The final class project required us to create a 2D vector image, building on the algorithmic, color, and design techniques we had learned in class. So without further ado, I present to you - Boots and Pickles:
(Well, that’s one of them, anyways.)
My starting point was one of nature’s most amazing mathematical tricks - the Fibonacci spiral.
I had long wanted to tinker with this design and Joshua’s class struck me as the perfect setting. Helpfully, there are several excellent sources online for the basic algorithm to generate the spiral (see below).
Joshua devoted a section of the class to color - particularly tools and techniques for developing a palette. He’s a big fan of finding a color combination that works already, and “ripping it off.” So using some of his recommended tools, I did just that. I took a background from the old TV show “Soul Train” and sampled the dominant colors for my project:
The class focused on a certain workflow: (a) create a small (preferably hand-built) visual component, (b) color it nicely, (c) render it somewhere on the screen using Processing (and Davis’s own rendering framework), (d) repeat.

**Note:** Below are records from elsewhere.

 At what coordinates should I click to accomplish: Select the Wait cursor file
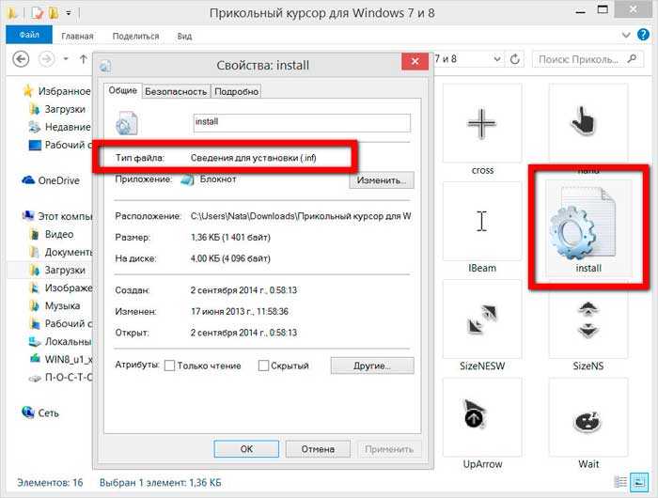coord(588,419)
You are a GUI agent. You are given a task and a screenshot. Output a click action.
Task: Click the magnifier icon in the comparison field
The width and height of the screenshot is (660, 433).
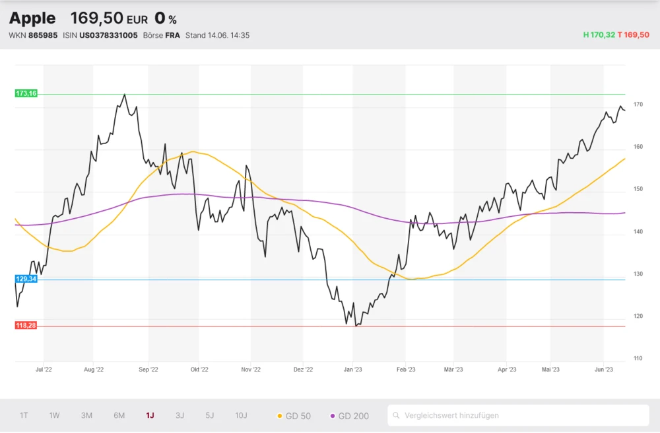point(396,416)
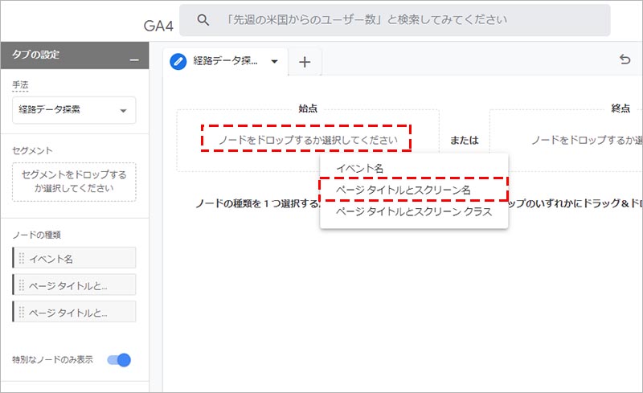The width and height of the screenshot is (643, 393).
Task: Click the drag handle on イベント名 chip
Action: tap(22, 258)
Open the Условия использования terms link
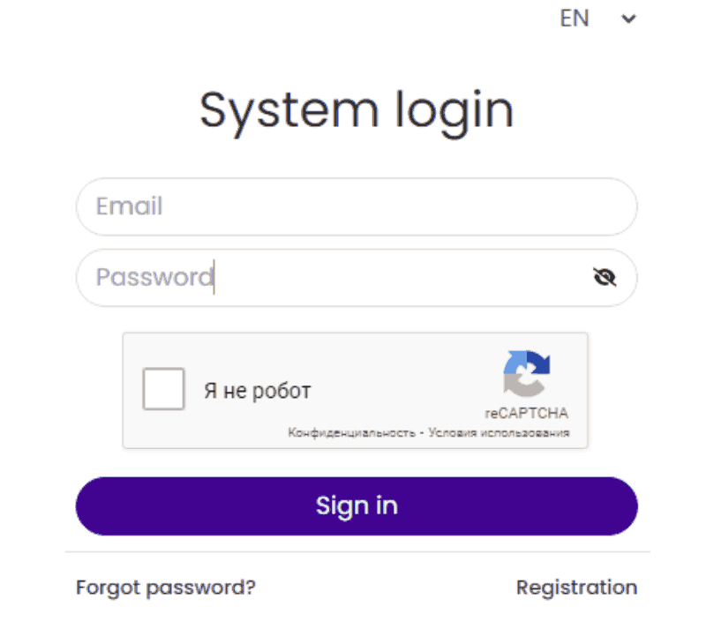Viewport: 706px width, 622px height. click(x=499, y=433)
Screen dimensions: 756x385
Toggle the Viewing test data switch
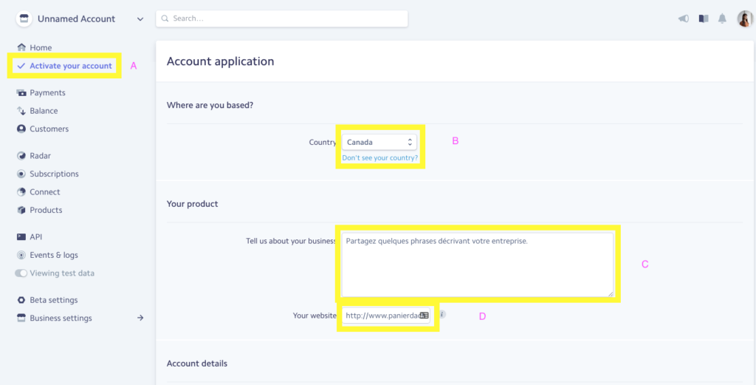click(21, 273)
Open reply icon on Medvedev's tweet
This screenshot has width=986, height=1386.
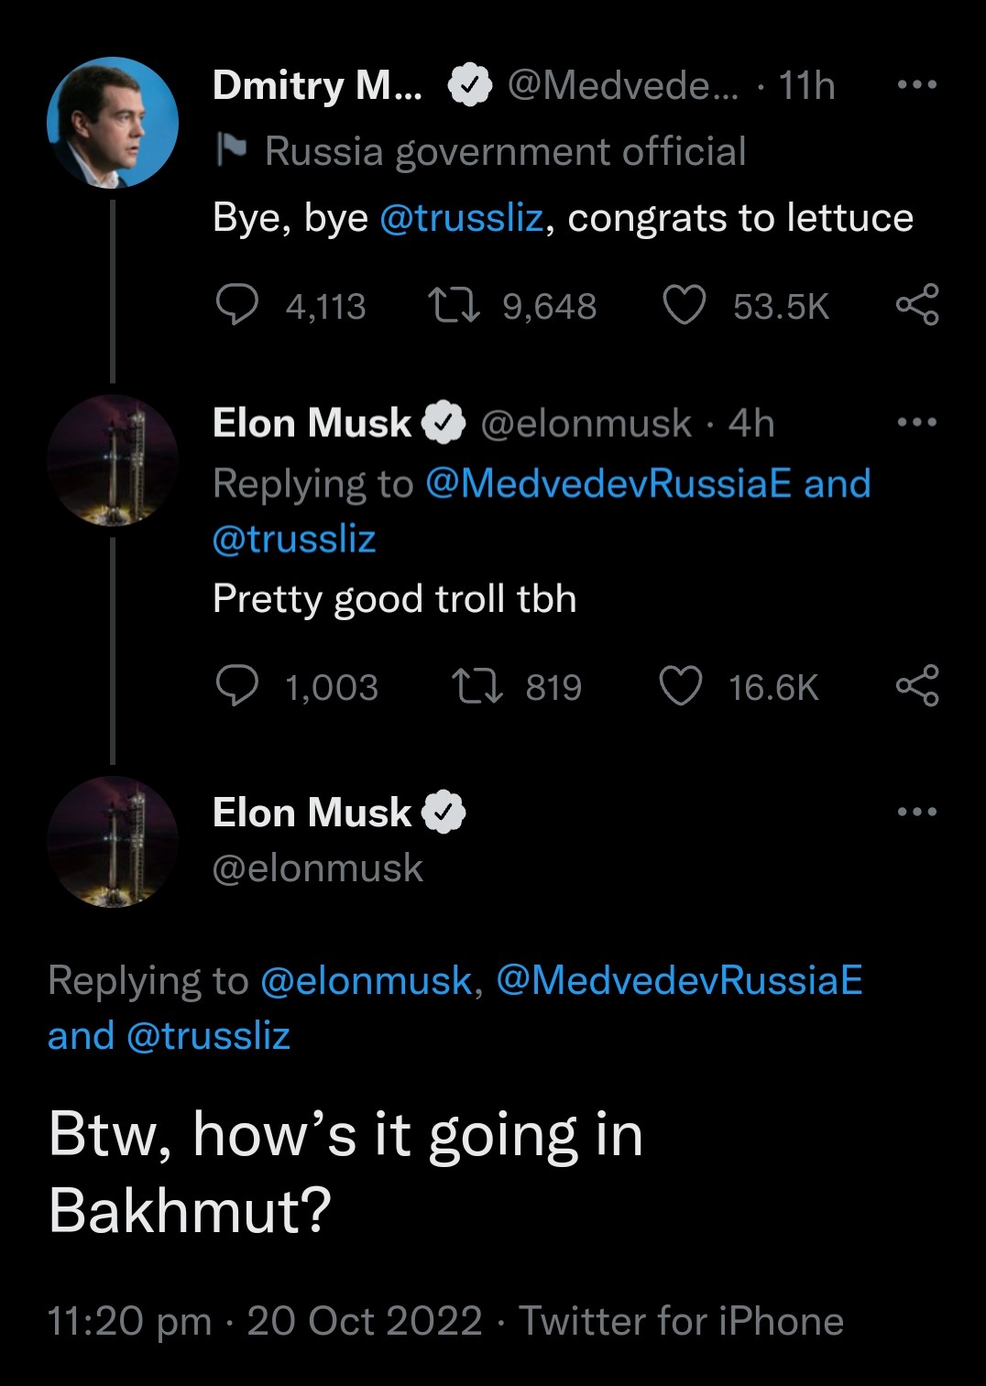pos(236,305)
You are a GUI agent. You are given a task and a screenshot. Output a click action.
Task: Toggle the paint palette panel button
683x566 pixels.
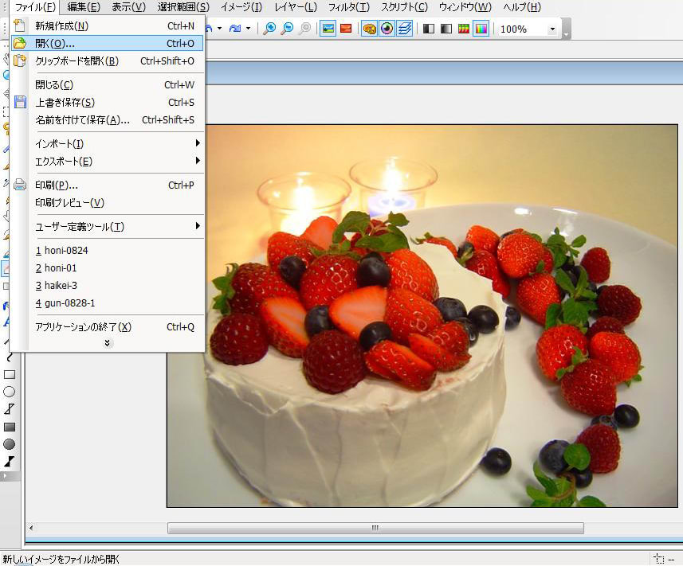pos(370,29)
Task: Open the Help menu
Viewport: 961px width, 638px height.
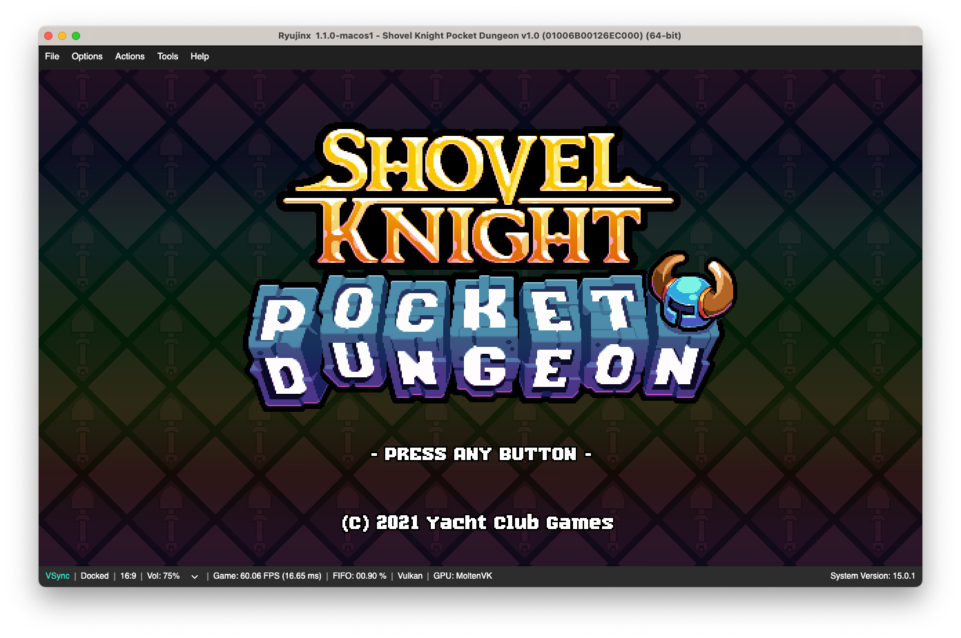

So I had my colors, I had my pattern, I just needed something to draw. For that, I used boots and pickles. There’s this joke about how if you say “boots and pants and boots and pants and …” over and over it starts to sound like techno music. I liked the idea of translating the joke into an image, but changed it slightly to “boots and pickles,” because why not?
Using some stock boots and pickles images, I hand-traced a few drawings on an iPad, cleaned them up in Inkscape, and added random colors from my Soul Train palette. After a few tests, something started to emerge:
The spiral algorithm came next. The initial calculations are based on this excellent tutorial by Jim Bumgardner. The code I built off that base turned out to be highly sensitive to initial settings (in other words, it was finicky). Rather than it being a tedious challenge, though, its quirky nature opened up the possibility of endless designs. I built in a little randomness to the settings, and once I had the ranges dialed in and a way to speed up the feedback loop, things started getting fun:
Every time I ran the algorithm, something a little different popped out. I’m sure if I sat there and generated patterns long enough, the “perfect” picture would emerge. But I think I ended up with two or three rather nice ones all the same. After picking one particularly good example and adjusting scale, stroke, background texture, aliasing, opacity, and so on, here’s where I ended up:
In sum, I highly recommend Joshua Davis’s class to anyone interested in intersecting art and code. I had a lot of fun with it, and got to work both my coding and visual-design muscles in many new ways.